# [READING TEXT]
++++++++++
# Sirloin roast takes a bath



## JCAP (Sep 29, 2020)

Hey all,
   I picked up a sirloin roast at the store this past weekend. My initial plan was to throw it in the kettle but time has been limited lately. So I decided to sous vide it.  I covered it with HC Carnivore Black seasoning and dropped it into the water at 125F. A few hours later I came back, pulled it, and then seared it off quickly. It got sliced up and some added in to a salad to be “healthy”. Verdict was pure perfection. 

Thanks for stopping by!


----------



## chopsaw (Sep 29, 2020)

Looks good . Been using mine last couple weeks . Nice work .


----------



## SmokinAl (Sep 29, 2020)

It sure looks good, nice & rare like I like it!
Al


----------



## BrianGSDTexoma (Sep 29, 2020)
++++++++++
# [GOALS]
A) Reproduce the listing word for word, starting at the line containing "Select the GPU chip icon on V100 16GB card" and running through the end of the listing, both ends included.
B) Continue the sirloin roast thread from where it stops.
The sirloin roast thread and the listing are unrelated to each other.
++++++++++
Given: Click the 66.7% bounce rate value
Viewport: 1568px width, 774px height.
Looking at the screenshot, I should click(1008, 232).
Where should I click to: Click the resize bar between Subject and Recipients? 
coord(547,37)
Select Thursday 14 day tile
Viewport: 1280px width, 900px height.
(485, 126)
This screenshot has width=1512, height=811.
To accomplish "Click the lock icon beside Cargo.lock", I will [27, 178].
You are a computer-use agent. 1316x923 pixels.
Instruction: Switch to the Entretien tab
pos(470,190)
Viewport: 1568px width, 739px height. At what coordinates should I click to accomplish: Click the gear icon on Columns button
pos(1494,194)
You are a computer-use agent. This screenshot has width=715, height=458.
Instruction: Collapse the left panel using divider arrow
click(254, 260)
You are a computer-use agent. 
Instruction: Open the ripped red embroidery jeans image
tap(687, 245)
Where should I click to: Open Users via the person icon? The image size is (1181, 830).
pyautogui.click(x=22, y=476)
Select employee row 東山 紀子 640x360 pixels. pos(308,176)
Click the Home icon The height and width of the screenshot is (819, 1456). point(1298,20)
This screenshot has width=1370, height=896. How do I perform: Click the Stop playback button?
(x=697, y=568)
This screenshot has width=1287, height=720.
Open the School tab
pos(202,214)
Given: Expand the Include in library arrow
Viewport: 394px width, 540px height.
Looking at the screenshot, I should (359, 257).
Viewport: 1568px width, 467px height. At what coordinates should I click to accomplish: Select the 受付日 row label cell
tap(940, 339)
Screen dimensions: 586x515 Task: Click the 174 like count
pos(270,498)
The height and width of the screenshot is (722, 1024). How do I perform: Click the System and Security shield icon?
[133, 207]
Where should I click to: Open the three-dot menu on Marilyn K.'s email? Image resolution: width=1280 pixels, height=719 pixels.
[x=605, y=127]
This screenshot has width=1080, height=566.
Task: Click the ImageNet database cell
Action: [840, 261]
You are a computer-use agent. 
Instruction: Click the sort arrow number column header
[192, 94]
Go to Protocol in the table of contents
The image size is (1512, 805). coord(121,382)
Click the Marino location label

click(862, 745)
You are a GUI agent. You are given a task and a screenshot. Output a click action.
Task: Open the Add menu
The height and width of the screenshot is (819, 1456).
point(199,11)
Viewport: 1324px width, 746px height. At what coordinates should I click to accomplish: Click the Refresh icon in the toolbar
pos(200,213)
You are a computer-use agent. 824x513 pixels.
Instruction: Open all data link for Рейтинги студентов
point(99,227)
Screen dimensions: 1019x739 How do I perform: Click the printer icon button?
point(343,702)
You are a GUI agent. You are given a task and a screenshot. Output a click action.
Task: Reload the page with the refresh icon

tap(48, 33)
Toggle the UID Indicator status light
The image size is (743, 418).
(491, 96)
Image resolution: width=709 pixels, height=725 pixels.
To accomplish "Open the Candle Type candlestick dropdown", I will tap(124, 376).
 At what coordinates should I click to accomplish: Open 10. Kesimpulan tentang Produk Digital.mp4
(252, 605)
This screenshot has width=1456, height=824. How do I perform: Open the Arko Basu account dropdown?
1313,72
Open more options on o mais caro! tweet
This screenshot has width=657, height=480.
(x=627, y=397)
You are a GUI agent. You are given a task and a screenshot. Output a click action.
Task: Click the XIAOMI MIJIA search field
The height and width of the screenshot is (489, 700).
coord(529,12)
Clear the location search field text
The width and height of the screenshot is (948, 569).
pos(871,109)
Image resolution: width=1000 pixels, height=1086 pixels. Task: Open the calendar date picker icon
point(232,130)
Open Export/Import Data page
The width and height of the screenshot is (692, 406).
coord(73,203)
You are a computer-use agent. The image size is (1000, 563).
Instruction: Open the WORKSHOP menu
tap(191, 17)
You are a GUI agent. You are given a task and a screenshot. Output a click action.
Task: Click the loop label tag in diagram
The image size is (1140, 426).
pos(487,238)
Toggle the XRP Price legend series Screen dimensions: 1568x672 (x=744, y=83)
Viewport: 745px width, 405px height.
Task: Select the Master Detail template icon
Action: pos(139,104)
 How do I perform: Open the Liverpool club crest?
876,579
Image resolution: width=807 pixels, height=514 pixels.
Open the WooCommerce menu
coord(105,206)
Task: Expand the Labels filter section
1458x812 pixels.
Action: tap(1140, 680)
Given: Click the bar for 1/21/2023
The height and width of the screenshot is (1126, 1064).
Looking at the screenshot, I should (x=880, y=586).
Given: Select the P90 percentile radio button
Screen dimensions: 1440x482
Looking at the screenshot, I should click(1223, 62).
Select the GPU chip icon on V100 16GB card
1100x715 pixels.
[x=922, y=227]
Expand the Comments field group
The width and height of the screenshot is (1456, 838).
++++++++++
# [PER-TASK ANSWERS]
A)
Select the GPU chip icon on V100 16GB card
1100x715 pixels.
[x=922, y=227]
Expand the Comments field group
The width and height of the screenshot is (1456, 838).

B)
Looks great!


----------



## Sowsage (Sep 29, 2020)

Looks perfect! We like the carnavore black. Tasty stuff!


----------



## TNJAKE (Sep 29, 2020)

Looks perfect and tasty as heck. That HC Black is delicious. I always have a shaker of it in my spice cabinet


----------



## sandyut (Sep 29, 2020)

LOVE IT!  SV makes some great beef!


----------



## JCAP (Sep 29, 2020)

Thanks all. Using the sous vide was fun- it sits out of my sight usually so it was a nice change!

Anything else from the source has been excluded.